My son-in-law opened his own business.  He calls it Rock Solid.  He wants people to have confidence in his product.  The name “rock solid” rather does that.  People trust something or someone who is rock solid.  Jesus has that name as well.  He is the Rock. 
Edward Mote wrote the hymn “The Solid Rock”.  This hymn extols various features of Christ that are rock solid for believers.  There is His blood, His righteousness and His name all listed in the first verse.  The second and third verses list His oath, His covenant, and His grace.  The refrain then lifts high His designation as the solid rock. “On Christ, the Solid Rock, I stand – all other ground is sinking sand, all other ground is sinking sand.” 

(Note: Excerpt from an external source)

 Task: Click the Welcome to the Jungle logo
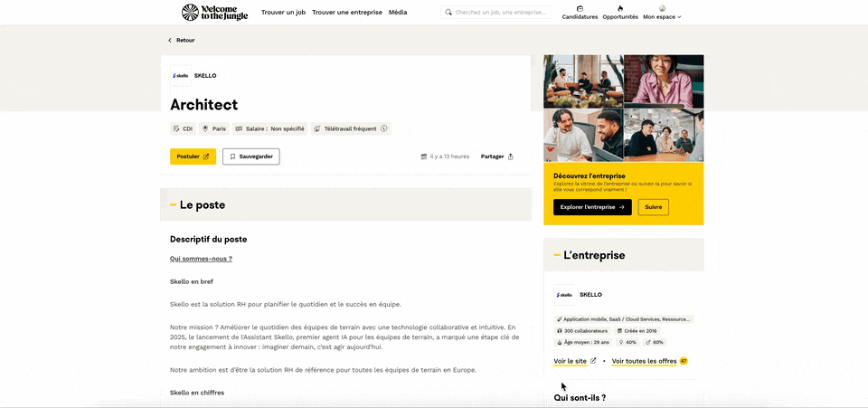[215, 12]
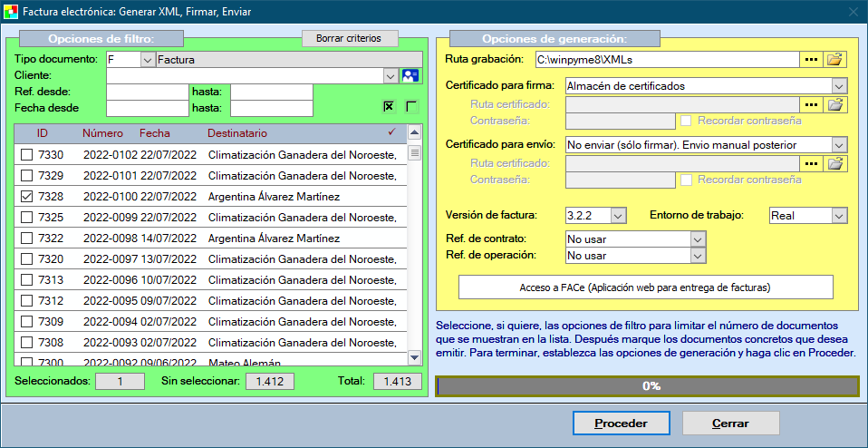868x448 pixels.
Task: Open the Tipo documento dropdown
Action: coord(148,60)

William Cushing wrote another hymn setting Christ forth as the Rock, “Hiding in Thee”.  He saw Christ as the Rock of Ages, the Refuge, the High Rock of safety.  Refuge in this secure Rock was the theme of His refrain: “Hiding in Thee, hiding in Thee, Thou blest Rock of Ages, I’m hiding in Thee.” 

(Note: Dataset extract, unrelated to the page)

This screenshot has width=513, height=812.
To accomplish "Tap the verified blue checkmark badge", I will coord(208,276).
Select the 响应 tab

The hymnists found Christ to be a solid foundation and a sure refuge.  He is the security and salvation of His people.  This is a constant theme in Scripture.  But there is another thing we find from the Rock, Jesus Christ. 
In Exodus 17 the children of Israel were coming out of Egypt and had arrived at a place in the wilderness with no water.  They needed something to drink or they would perish.  God told Moses to strike the Rock and water would come out.  It would be enough water for the roughly three million Israelites and all their livestock.  How much water is enough to sustain one cow for one day?  It is about 40 gallons.  They had tens of thousands of cows and tens of thousands of sheep and goats.  They had a daily need for the people alone of over one million gallons on top of the livestock needs.  The Rock that provided all that water was Jesus. 

In I Corinthians 10:4 it tells us something else about that Rock.  That rock followed them in the wilderness to provide water whenever needed.  “And [they]all drank the same spiritual drink. For they drank of that spiritual Rock that followed them, and that Rock was Christ.”  (I Cor. 10:4) Where can the believer go without Christ?  No where!  That Rock that provided for the children of Israel is still with His children today providing for them.  Each day He provides for us His righteousness, His blood, His grace and His oath.  Each day He provides for us sustenance, safety and shelter.  Blest be the Rock of our salvation.